The Medicines and Healthcare products Regulatory Agency (MHRA) of the United Kingdom, has issued a medical device safety alert concerning the enFlow Disposable Cartridges associated with the enFlow fluid warming system, manufactured by Vyaire Medical. The affected products are identified as follow:

• A) enFlow Disposable Cartridge; B) enFlow Disposable Cartridge with IV Extension Set
• Vyaire Part Number: A) 980200EU; B) 980202EU
• enFlow Fluid Warming System Part Number: 980105VS

A recent paper published by the journal of Anaesthesia concluded that uncoated aluminium plates in fluid warming systems can lead to a risk of administering potentially harmful concentrations of aluminium, when using balanced electrolyte solutions. [https://onlinelibrary.wiley.com/doi/full/10.1111/anae.14601]

A Field Safety Corrective Action has been initiated by the manufacturer of the affected products due to concerns raised regarding the potential risk of aluminium exposure to patients.

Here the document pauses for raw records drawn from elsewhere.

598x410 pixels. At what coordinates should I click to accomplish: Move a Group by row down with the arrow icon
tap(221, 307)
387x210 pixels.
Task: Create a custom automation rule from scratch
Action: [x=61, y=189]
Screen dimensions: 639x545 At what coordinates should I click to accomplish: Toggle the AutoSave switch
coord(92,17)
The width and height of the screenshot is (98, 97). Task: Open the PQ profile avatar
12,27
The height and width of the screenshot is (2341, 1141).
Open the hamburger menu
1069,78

According to the MHRA, following comprehensive and continuing investigation, it is alerting healthcare professionals (HCPs) who use, maintain or are involved in purchasing these medical devices and their local and national healthcare organisations.

To date no adverse incident reports associated with this issue have been received and operators are encouraged to report any suspected adverse events related to any type of these devices to MHRA.

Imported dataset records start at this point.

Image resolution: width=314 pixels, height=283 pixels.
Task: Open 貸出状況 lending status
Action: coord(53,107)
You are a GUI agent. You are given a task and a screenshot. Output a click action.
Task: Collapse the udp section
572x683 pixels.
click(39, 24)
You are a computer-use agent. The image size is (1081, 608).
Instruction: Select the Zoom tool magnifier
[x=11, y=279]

The manufacturer is not aware of a single incident related to the affected products in a clinical setting where aluminum was observed to have been transmitted to a patient in amounts above scientifically-recognized safe limits, nor have there been any reported adverse events related to aluminum exposure.

The manufacturer has issued a field safety notice (FSN) to all customers globally. It is recommending that customers discontinue the use of the enFlow Cartridges. To ensure patients receive this much needed therapy, the manufacturer recommends utilizing an alternate fluid warming device until the investigation into the potential patient safety risk can be thoroughly investigated. If no alternative is available, the manufacturer recommends that the affected users carry out and document a local risk assessment based on a clinical risk-benefit analysis before using these devices.

The manufacturer is providing the following guidance to the affected customers who are unable to transition to an alternative fluid warming system, to follow the instructions below:

• Only use with Normal Saline.
• Do not use the Disposable Cartridge for more than 24 hours.
• Limit enFlow cartridge use to not more than 3 cartridges per single-patient use, with a duration of use up to 24 hours for a maximum duration of device usage up to 72 hours.
• Observe the enFlow Instructions for Use, which note that the disposable cartridge contains aluminium, and that users should review the preparation or solution manufacturer's instructions for use about chemical sensitivity.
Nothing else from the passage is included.